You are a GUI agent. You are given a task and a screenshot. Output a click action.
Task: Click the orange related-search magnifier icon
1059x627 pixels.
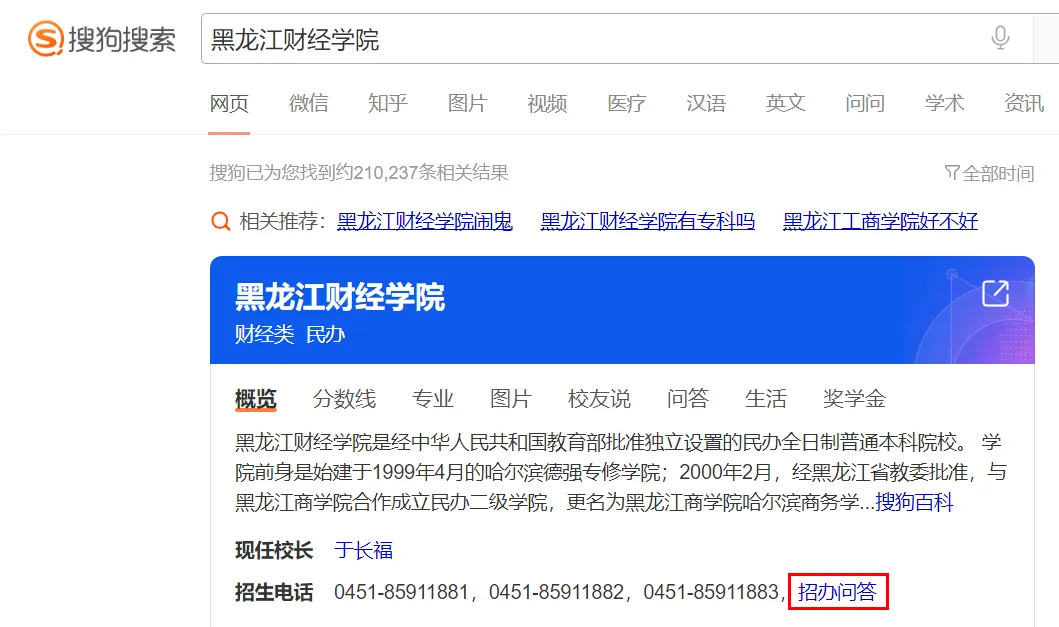[x=220, y=222]
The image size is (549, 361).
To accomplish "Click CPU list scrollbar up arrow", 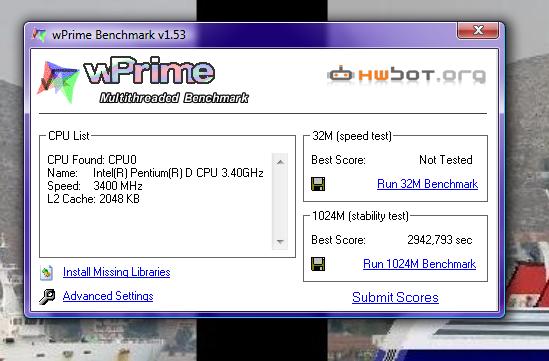I will tap(280, 162).
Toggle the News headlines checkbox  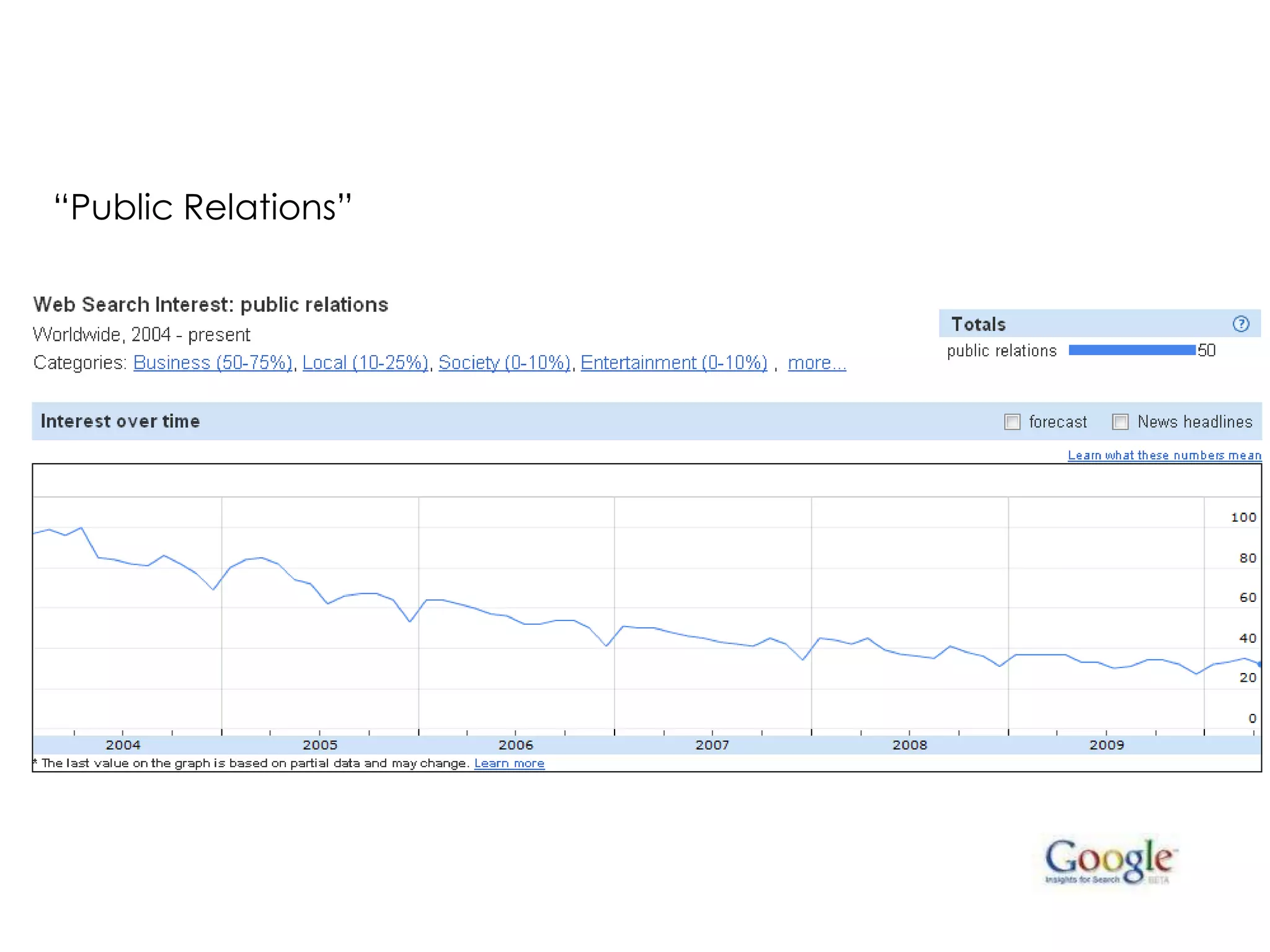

----

## OBJECTIVE
Change "orange" to "blue" in the lines from the first one through the line with "[x=220, y=222]", leaving everything else unchanged. Leave the pictures out of your answer.

## TASK RESPONSE
You are a GUI agent. You are given a task and a screenshot. Output a click action.
Task: Click the blue related-search magnifier icon
1059x627 pixels.
[x=220, y=222]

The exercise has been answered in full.